Unless you're talking about adding fast I/O to an existing slow Z80 system (i.e. 4MHz) then I think you should be considering the overall architecture, what devices you're trying to connect to and your fundamental objectives.
I've gone in circles about this in my head for some time.
First assumptions: I am not a hardware guy. I'm a software guy. I struggle to get a header placed in things like KiCad.
Now I'll go through my base thought processes.
Where this reared its head first was when I discovered the CH376 chip, which is a nice little chip that will let you talk to DOS file systems on USB mass storage.
It is imperfect, but this chip "solves" a bunch of issues for a simple CPU in todays world. Simple mass storage, "Free" file system, "standard" file system, etc. It's also a USB host to which you can connect, well, "everything". But, it's SPI.
The idea of bit banging SPI on a 4MHz Z80 or a 2MHz 6502 for I/O is just, well, painful. It's effective, it'll work, and having used things like Ataris with the 19.2K serial busses in the past, it's "usable". It's simply not desirable.
So, now if you want to get some more performance, you need a glue chip to let the SPI run "very fast" in order to make data available to the CPU in 8-Bit chunks and closer to bus speed. Naively, such a chip gives you "8x" performance for the I/O. That's a nice benefit.

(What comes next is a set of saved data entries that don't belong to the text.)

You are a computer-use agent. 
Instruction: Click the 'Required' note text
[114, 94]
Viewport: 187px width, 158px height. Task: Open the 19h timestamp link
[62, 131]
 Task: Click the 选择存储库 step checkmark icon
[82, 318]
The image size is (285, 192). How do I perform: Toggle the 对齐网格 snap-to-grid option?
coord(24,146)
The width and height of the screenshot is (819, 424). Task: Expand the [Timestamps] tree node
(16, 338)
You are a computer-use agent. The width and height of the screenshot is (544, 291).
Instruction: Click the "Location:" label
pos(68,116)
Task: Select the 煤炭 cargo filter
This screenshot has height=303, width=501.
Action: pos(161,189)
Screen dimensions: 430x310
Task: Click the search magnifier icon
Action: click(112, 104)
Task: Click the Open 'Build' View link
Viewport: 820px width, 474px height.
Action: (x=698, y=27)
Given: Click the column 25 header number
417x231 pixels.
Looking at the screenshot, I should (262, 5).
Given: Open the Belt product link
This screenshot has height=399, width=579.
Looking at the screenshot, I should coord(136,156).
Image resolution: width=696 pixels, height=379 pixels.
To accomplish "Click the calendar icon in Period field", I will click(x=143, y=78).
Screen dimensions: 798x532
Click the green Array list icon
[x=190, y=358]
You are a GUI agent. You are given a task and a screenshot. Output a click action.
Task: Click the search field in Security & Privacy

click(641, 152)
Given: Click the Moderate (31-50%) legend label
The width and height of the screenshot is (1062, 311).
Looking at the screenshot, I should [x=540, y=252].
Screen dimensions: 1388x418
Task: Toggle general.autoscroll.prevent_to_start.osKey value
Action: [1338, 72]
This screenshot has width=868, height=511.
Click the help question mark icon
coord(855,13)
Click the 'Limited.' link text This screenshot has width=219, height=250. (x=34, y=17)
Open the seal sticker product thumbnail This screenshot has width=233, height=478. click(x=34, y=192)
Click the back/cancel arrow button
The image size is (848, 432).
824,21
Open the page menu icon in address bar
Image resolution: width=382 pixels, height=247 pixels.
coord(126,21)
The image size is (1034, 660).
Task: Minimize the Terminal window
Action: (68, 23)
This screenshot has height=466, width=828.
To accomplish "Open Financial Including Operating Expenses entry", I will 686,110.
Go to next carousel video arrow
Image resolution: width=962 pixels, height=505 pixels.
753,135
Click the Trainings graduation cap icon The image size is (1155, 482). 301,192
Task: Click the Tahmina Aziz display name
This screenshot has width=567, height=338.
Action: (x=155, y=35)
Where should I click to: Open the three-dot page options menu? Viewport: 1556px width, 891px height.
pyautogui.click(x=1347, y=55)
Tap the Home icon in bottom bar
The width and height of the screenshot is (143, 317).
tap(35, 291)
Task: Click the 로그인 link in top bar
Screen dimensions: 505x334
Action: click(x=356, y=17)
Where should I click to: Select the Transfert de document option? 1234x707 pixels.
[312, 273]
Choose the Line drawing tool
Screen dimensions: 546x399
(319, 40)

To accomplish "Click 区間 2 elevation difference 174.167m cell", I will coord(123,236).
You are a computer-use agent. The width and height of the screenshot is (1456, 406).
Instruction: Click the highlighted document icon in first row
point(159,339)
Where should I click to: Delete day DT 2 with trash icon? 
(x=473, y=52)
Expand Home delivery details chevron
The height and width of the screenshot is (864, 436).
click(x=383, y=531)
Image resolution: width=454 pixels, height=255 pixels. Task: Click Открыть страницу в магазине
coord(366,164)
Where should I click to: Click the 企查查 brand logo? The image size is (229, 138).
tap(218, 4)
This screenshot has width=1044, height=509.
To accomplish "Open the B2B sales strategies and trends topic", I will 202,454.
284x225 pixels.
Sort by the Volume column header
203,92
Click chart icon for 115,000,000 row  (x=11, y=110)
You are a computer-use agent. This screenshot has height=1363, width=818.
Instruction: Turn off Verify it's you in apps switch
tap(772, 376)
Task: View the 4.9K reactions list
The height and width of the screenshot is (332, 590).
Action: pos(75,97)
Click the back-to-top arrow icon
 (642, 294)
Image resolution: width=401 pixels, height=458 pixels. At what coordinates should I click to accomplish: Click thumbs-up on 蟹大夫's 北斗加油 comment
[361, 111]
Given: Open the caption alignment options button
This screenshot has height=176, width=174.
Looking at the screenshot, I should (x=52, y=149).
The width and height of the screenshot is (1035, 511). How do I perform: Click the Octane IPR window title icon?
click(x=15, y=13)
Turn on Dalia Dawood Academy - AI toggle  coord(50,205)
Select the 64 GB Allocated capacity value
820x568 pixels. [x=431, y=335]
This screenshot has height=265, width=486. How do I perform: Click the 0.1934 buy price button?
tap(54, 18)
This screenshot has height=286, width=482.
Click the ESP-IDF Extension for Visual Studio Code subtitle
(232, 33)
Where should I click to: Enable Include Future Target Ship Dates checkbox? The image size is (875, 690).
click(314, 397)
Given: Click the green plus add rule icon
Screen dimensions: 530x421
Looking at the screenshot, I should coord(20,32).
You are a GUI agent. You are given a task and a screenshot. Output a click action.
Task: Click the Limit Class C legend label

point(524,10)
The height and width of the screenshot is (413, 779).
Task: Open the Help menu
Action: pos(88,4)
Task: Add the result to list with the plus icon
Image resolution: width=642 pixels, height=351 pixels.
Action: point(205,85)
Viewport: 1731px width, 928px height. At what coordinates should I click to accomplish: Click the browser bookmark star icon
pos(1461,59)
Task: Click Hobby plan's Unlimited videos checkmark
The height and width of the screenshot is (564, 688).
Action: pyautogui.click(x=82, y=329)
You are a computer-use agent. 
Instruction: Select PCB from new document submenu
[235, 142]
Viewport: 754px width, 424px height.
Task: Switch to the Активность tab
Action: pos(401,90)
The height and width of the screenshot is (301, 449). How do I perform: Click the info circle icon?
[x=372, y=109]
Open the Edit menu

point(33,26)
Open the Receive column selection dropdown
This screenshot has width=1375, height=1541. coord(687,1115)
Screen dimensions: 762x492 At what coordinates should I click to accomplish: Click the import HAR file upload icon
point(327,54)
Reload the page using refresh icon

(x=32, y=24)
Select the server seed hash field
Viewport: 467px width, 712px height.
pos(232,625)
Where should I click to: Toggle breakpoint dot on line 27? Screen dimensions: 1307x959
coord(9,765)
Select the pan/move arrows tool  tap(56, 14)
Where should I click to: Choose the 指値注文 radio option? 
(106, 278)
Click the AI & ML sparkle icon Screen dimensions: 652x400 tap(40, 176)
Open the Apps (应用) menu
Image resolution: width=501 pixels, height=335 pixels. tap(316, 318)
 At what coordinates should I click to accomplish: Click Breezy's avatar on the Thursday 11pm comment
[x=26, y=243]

But, now, we have this extra chip (or logic). I'm sure there are folks here or around that can scribe something like this on a napkin. I can't. I can't even spell CPLD. (Software guy).
What this told me was if I needed an "I/O" chip to actually access the REAL "I/O", then, why not think a little bit bigger.
Next up, there's the "cost" situation. I'm not scraping pennies, but I'm as cost sensitive as the next guy. But I'm also "value oriented".
I remember seeing someone talking about hex digit display driver chips, something like that. And the chips for that cost, like, $7 or $10 or somesuch thing. To render a hex digit in LEDs (and it didn't even include the LED!).
Meanwhile, in the other hand, you can get a Pi Zero of $5-10. Soooo....for $10 I can get a hex digit driver chip, or I can get a USB/Serial/Video/Wifi/Keyboard driver "chip". THAT, my friend, is "value".
That's more value than the CH376.
So, the next trick is how to drive the Pi.
I can't mate it to the bus (somebody may be able to, I can't). I don't need DMA, the Pi doesn't have the pins for it anyway. What I need is "8 Bit SPI" essentially. FT1248 (by the FTDI folks) is essentially this, I haven't looked at it in enough detail.
But what I also want is I want the Pi to be able to interrupt the host when pushing data back. I don't want it to be a pure slave that's polled. The host will "drive" the conversation, i.e. the host will drive the master SPI clock, but the Pi should be able to let the host know that data is ready to be loaded.
The beauty of something SPIish is that it's robust in timing because of the handshaking. As I understand it, the Pi is not a particularly good citizen for "real time". It likes to go off on pauses and such on a whim, so I'm told, so having a handshake driven protocol lets the Pi head out to lunch and not break anything at the wrong time.
I feel that when the host sets up two "async" channels, one reading a file, the other downloading the home page from Yahoo, and "simultaneously" having 2 blocks of data delivered, one from each, then the project is successful.
So thus my curiosity in 8 Bit busses and protocols. Pretty sure this problem has been thought about before by folks smarter than me.
SCSI is one of those solutions. EPP, Enhanced Parallel Port (IEEE-1248), is another. IEEE-488 GPIB is another. FT1248 (what a coincedental number...) is obviously a modern and up to date protocol. I don't need several devices, don't need to daisy chain them, I just need the one, so that simplifies things. I'm not going to have 12 foot cables, so I don't have any real electrical considerations to worry about.
The IEEE-1248.4 is a wire protocol with channels and such to handle multiple data streams over the connection.
The dark side, of course, is that the Pi is a behemoth (this is good and bad). Out of the box have to boot up a linux kernel, etc. etc. just to bring the device on line. But short term, bang for the buck, it can work out. I figure the Pi side can be written, naively in, well, anything. C, Python, whatever. The Pi has the performance to be "faster than the host" even with sloppy code, which is great for prototyping. Long term someone could just make it bare metal, skipping Linux entirely.
I have not looked at other controllers (like the Arduino you mentioned). The Pi is as much exemplar than necessarily normative.
But in the end, you get a CPU (Z80, 6502, 65816, etc.) that connects to an I/O processor, with, ideally, little more than 2 8 bit ports (and perhaps some level shifters) which opens up the world of modern peripherals: USB storage, networking, printers, etc. Which, arguably, is what the SCSI chip did back in the day. SCSI disk drive, SCSI scanners, SCSI plotters, SCSI network interfaces.
So, that's where my head is at. And why I'm curious how other people address it.